Exercise | The records below must be retyped exactly.

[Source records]

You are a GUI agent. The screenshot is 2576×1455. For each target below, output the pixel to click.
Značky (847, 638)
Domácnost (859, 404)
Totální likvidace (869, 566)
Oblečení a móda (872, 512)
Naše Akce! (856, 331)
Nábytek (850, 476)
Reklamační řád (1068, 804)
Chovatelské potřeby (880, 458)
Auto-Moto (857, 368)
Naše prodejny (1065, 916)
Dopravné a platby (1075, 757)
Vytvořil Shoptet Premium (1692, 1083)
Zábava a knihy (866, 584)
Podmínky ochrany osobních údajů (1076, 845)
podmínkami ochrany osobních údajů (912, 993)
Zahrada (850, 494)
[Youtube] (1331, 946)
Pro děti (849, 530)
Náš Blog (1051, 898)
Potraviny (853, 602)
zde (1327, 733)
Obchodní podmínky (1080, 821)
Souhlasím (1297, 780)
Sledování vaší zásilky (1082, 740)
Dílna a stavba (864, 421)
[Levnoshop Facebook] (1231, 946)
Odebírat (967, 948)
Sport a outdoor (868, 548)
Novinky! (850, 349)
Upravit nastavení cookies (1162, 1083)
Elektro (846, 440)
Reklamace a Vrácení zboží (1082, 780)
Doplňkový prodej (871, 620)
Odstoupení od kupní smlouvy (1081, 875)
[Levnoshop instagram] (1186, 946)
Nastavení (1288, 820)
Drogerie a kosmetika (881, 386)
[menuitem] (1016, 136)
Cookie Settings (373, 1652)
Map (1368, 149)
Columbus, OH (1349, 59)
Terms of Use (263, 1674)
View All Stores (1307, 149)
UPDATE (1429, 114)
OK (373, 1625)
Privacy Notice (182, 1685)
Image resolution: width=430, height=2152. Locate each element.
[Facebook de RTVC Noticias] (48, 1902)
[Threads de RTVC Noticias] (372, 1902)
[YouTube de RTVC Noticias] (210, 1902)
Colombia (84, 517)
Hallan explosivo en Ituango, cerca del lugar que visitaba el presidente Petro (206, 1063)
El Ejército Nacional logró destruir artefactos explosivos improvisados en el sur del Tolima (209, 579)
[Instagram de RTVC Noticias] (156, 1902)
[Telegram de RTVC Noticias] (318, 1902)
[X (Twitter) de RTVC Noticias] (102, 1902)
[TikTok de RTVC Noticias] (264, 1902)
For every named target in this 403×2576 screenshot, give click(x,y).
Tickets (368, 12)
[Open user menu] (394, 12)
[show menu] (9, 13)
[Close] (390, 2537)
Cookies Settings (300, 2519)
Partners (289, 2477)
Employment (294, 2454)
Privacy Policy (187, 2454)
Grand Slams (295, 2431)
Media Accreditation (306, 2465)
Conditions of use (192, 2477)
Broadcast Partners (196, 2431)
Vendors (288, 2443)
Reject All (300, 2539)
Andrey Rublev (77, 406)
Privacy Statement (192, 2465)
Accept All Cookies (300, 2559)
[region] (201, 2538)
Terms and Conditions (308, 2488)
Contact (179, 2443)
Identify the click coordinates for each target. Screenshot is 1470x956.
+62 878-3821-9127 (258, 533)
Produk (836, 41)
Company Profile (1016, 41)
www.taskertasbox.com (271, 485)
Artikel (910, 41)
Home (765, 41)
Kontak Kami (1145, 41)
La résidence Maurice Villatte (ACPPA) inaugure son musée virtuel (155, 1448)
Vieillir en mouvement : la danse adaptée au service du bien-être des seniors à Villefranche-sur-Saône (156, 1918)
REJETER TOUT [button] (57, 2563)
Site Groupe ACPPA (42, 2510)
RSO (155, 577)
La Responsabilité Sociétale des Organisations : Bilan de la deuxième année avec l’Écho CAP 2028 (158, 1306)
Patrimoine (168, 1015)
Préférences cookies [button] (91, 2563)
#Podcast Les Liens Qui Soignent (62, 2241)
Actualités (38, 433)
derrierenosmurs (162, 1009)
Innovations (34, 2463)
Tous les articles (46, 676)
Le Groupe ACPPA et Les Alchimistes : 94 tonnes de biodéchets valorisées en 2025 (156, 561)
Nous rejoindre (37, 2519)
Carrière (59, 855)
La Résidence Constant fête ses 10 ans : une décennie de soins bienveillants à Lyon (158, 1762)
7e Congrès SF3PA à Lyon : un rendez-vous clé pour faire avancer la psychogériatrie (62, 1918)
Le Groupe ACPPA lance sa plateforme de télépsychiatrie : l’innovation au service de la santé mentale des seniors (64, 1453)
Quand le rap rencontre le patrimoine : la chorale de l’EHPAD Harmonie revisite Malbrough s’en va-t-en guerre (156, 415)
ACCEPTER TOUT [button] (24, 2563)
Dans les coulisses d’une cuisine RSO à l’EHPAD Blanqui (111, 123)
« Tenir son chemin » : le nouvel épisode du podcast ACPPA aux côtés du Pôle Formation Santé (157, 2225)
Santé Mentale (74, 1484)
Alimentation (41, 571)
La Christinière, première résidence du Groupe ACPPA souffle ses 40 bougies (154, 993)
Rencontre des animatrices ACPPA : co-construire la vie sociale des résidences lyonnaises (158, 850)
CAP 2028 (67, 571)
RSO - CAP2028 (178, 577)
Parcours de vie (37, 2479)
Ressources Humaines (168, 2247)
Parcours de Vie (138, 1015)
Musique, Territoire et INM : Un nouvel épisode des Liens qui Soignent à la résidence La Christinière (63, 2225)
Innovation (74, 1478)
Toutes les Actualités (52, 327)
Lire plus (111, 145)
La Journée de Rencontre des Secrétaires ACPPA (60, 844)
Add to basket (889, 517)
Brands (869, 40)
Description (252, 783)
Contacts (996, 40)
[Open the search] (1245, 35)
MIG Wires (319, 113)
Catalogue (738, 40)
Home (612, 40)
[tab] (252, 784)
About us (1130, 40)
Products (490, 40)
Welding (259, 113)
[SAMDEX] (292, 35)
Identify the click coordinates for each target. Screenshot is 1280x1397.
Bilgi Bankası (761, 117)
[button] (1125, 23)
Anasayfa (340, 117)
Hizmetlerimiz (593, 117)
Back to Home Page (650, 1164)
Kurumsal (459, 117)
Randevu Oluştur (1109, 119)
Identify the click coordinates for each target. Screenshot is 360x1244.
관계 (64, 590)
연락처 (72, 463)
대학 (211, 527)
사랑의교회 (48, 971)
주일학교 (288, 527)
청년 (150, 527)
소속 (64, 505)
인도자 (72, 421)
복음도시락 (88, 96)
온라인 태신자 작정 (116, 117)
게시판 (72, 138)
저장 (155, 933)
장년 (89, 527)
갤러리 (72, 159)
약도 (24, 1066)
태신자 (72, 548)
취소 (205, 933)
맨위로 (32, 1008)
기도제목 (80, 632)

Result |
You are a GUI agent. The screenshot is 2576×1455. For each target below, output the pixel to click.
Značky (847, 638)
Domácnost (859, 404)
Totální likvidace (869, 566)
Oblečení a móda (872, 512)
Naše Akce! (856, 331)
Nábytek (850, 476)
Reklamační řád (1068, 804)
Chovatelské potřeby (880, 458)
Auto-Moto (857, 368)
Naše prodejny (1065, 916)
Dopravné a platby (1075, 757)
Vytvořil Shoptet Premium (1692, 1083)
Zábava a knihy (866, 584)
Podmínky ochrany osobních údajů (1076, 845)
podmínkami ochrany osobních údajů (912, 993)
Zahrada (850, 494)
[Youtube] (1331, 946)
Pro děti (849, 530)
Náš Blog (1051, 898)
Potraviny (853, 602)
zde (1327, 733)
Obchodní podmínky (1080, 821)
Souhlasím (1297, 780)
Sledování vaší zásilky (1082, 740)
Dílna a stavba (864, 421)
[Levnoshop Facebook] (1231, 946)
Odebírat (967, 948)
Sport a outdoor (868, 548)
Novinky! (850, 349)
Upravit nastavení cookies (1162, 1083)
Elektro (846, 440)
Reklamace a Vrácení zboží (1082, 780)
Doplňkový prodej (871, 620)
Odstoupení od kupní smlouvy (1081, 875)
[Levnoshop instagram] (1186, 946)
Nastavení (1288, 820)
Drogerie a kosmetika (881, 386)
[menuitem] (1016, 136)
Cookie Settings (373, 1652)
Map (1368, 149)
Columbus, OH (1349, 59)
Terms of Use (263, 1674)
View All Stores (1307, 149)
UPDATE (1429, 114)
OK (373, 1625)
Privacy Notice (182, 1685)
Image resolution: width=430, height=2152. Locate each element.
[Facebook de RTVC Noticias] (48, 1902)
[Threads de RTVC Noticias] (372, 1902)
[YouTube de RTVC Noticias] (210, 1902)
Colombia (84, 517)
Hallan explosivo en Ituango, cerca del lugar que visitaba el presidente Petro (206, 1063)
El Ejército Nacional logró destruir artefactos explosivos improvisados en el sur del Tolima (209, 579)
[Instagram de RTVC Noticias] (156, 1902)
[Telegram de RTVC Noticias] (318, 1902)
[X (Twitter) de RTVC Noticias] (102, 1902)
[TikTok de RTVC Noticias] (264, 1902)
For every named target in this 403×2576 screenshot, give click(x,y).
Tickets (368, 12)
[Open user menu] (394, 12)
[show menu] (9, 13)
[Close] (390, 2537)
Cookies Settings (300, 2519)
Partners (289, 2477)
Employment (294, 2454)
Privacy Policy (187, 2454)
Grand Slams (295, 2431)
Media Accreditation (306, 2465)
Conditions of use (192, 2477)
Broadcast Partners (196, 2431)
Vendors (288, 2443)
Reject All (300, 2539)
Andrey Rublev (77, 406)
Privacy Statement (192, 2465)
Accept All Cookies (300, 2559)
[region] (201, 2538)
Terms and Conditions (308, 2488)
Contact (179, 2443)
Identify the click coordinates for each target. Screenshot is 1470x956.
+62 878-3821-9127 (258, 533)
Produk (836, 41)
Company Profile (1016, 41)
www.taskertasbox.com (271, 485)
Artikel (910, 41)
Home (765, 41)
Kontak Kami (1145, 41)
La résidence Maurice Villatte (ACPPA) inaugure son musée virtuel (155, 1448)
Vieillir en mouvement : la danse adaptée au service du bien-être des seniors à Villefranche-sur-Saône (156, 1918)
REJETER TOUT [button] (57, 2563)
Site Groupe ACPPA (42, 2510)
RSO (155, 577)
La Responsabilité Sociétale des Organisations : Bilan de la deuxième année avec l’Écho CAP 2028 (158, 1306)
Patrimoine (168, 1015)
Préférences cookies [button] (91, 2563)
#Podcast Les Liens Qui Soignent (62, 2241)
Actualités (38, 433)
derrierenosmurs (162, 1009)
Innovations (34, 2463)
Tous les articles (46, 676)
Le Groupe ACPPA et Les Alchimistes : 94 tonnes de biodéchets valorisées en 2025 (156, 561)
Nous rejoindre (37, 2519)
Carrière (59, 855)
La Résidence Constant fête ses 10 ans : une décennie de soins bienveillants à Lyon (158, 1762)
7e Congrès SF3PA à Lyon : un rendez-vous clé pour faire avancer la psychogériatrie (62, 1918)
Le Groupe ACPPA lance sa plateforme de télépsychiatrie : l’innovation au service de la santé mentale des seniors (64, 1453)
Quand le rap rencontre le patrimoine : la chorale de l’EHPAD Harmonie revisite Malbrough s’en va-t-en guerre (156, 415)
ACCEPTER TOUT [button] (24, 2563)
Dans les coulisses d’une cuisine RSO à l’EHPAD Blanqui (111, 123)
« Tenir son chemin » : le nouvel épisode du podcast ACPPA aux côtés du Pôle Formation Santé (157, 2225)
Santé Mentale (74, 1484)
Alimentation (41, 571)
La Christinière, première résidence du Groupe ACPPA souffle ses 40 bougies (154, 993)
Rencontre des animatrices ACPPA : co-construire la vie sociale des résidences lyonnaises (158, 850)
CAP 2028 (67, 571)
RSO - CAP2028 (178, 577)
Parcours de vie (37, 2479)
Ressources Humaines (168, 2247)
Parcours de Vie (138, 1015)
Musique, Territoire et INM : Un nouvel épisode des Liens qui Soignent à la résidence La Christinière (63, 2225)
Innovation (74, 1478)
Toutes les Actualités (52, 327)
Lire plus (111, 145)
La Journée de Rencontre des Secrétaires ACPPA (60, 844)
Add to basket (889, 517)
Brands (869, 40)
Description (252, 783)
Contacts (996, 40)
[Open the search] (1245, 35)
MIG Wires (319, 113)
Catalogue (738, 40)
Home (612, 40)
[tab] (252, 784)
About us (1130, 40)
Products (490, 40)
Welding (259, 113)
[SAMDEX] (292, 35)
Identify the click coordinates for each target. Screenshot is 1280x1397.
Bilgi Bankası (761, 117)
[button] (1125, 23)
Anasayfa (340, 117)
Hizmetlerimiz (593, 117)
Back to Home Page (650, 1164)
Kurumsal (459, 117)
Randevu Oluştur (1109, 119)
Identify the click coordinates for each target. Screenshot is 360x1244.
관계 (64, 590)
연락처 (72, 463)
대학 (211, 527)
사랑의교회 (48, 971)
주일학교 (288, 527)
청년 (150, 527)
소속 (64, 505)
인도자 (72, 421)
복음도시락 (88, 96)
온라인 태신자 작정 (116, 117)
게시판 (72, 138)
저장 (155, 933)
장년 (89, 527)
갤러리 (72, 159)
약도 (24, 1066)
태신자 (72, 548)
취소 (205, 933)
맨위로 (32, 1008)
기도제목 (80, 632)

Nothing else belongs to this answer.